Allgemeine Verkaufsbedingungen

GENERAL SALES CONDITIONS

POLBRASS Limited Liability Company

§1

  1. These General Sales Conditions (hereinafter referred to as GSC) set out the rules for concluding sales contracts for goods and services, where the seller is POLBRASS Sp. z o.o. located in Bielsko-Biała at Szklana Street 164, 43-300 Bielsko-Biała, registered in the National Court Register under number KRS 0000176500.
  2. GSC constitute an integral part of all sales contracts concluded by POLBRASS Sp. z o.o., including contracts concluded in the form of a written or telephone order, offered to an entity making the purchase.
  3. GSC are available to the Buyer before concluding the contract in written form at the headquarters of POLBRASS Sp. z o.o. or on the website https://polbrass.pl/
  4. These GSC are a contractual regulation binding the parties in terms of goods sales. The parties exclude the application of other contractual templates (general contract conditions, sales conditions, contract templates, regulations, etc.) used or established by the Buyer.
  5. Provisions in these GSC can only be amended in writing under the penalty of nullity.

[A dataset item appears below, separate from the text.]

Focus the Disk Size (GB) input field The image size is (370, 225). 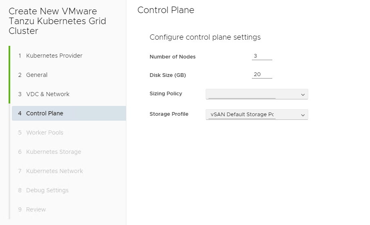pos(262,74)
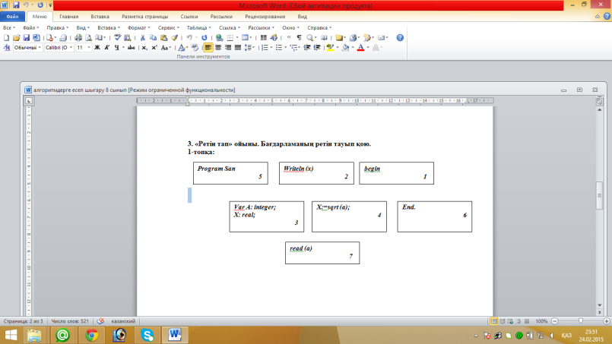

Concluding a separate sales contract excludes the application of these GSC only to the extent regulated differently therein.
  6. Different arrangements between the parties agreed and confirmed in writing take precedence over the provisions of GSC.
  7. Forms of sale:

  • Direct sales take place at the company’s headquarters:

      43-300 Bielsko-Biała, Szklana Street 164,

  • ales of goods with delivery through courier companies.

DEFINITIONS

§2

The use of the following terms in these General Sales Conditions means:

  1. Seller – POLBRASS Sp. z o.o., Szklana Street 164, 43-300 Bielsko-Biała, VAT ID: 8982025766, REGON: 93293684600000.
  2. Buyer – a legal person, an organizational unit without legal personality, and a natural person who does not conduct or conducts business activity in the country or abroad.
  3. Payment term – the day on which the payment for goods or service becomes due.
  4. Goods – movable items, services, and other goods that are to be sold based on a sales contract or placed order, between the Seller and the Buyer.
  5. Order – a purchase offer submitted by the Buyer in writing, delivered in person, by mail, courier, telephone, or email, containing at least: the name of the ordered product, quantity, Buyer’s data necessary for issuing a VAT invoice and company data, contact teleaddress data, method, timing, and place of receipt of ordered products.
  6. Confirmation – a written statement by the Seller made in the form of an Order Confirmation form, specifying at least the estimated price of the goods, the estimated total value of the ordered goods, the estimated completion date, place and conditions of delivery/pickup, and payment conditions.

OFFERS AND ORDERS

§3

  1. Information posted on the Seller’s website, in catalogs, brochures, flyers, advertisements, and other publications – do not constitute an offer in the sense of the Civil Code, even if they are priced. Publications concerning products offered by the Seller are for information only, while patterns and samples exhibited by the Seller are for illustrative and exhibition purposes. Technical data provided in publications may change at any time, including due to continuous changes occurring in the technical industry.
  2. The Buyer’s order should include the following data:
  • The Buyer’s name – with a specific address,
  • VAT ID or KRS number,
  • Reference number of the offer, if applicable,
  • Specification of the indicated goods by trade name or alphanumeric symbol from the offer,
  • Quantity of ordered goods,
  • Terms, place, and conditions of delivery/pickup of goods.
  1. A condition for the effective conclusion of a sales contract is the placement of an order by the Buyer and a written Confirmation of the order by the Seller in the form of an Order Confirmation form. 
  2. The placement of an order by the Buyer does not bind the Seller, and the lack of his response does not imply tacit acceptance of the order.
  3. Confirmation of the order sent by unauthorized persons by the Seller is not binding. The Seller is not liable for the actions of sales representatives exceeding the scope of authorization granted by the Seller based on agency contracts concluded with the Seller.
  4. If the order relates to a previously presented offer, it is necessary to include the number of that offer on the order. If the offer number is not referred to, the Seller is not liable for any price discrepancies on the VAT invoice, lack of product availability, or discrepancies in the specific parameters of the product specified in the original order.
  5. Prices stated by the Seller in Offers and Order Confirmations are net prices – they do not include VAT tax.
  6. Cancelling an order by the Buyer is permissible only in exceptional situations after prior written agreement on the cancellation conditions with the Seller. The Seller reserves the right to charge the Buyer the actual costs incurred until the cancellation – not exceeding the order value.
  7. Any technical advice from the supplier is purely informational and does not result in civil liability on the part of the Seller.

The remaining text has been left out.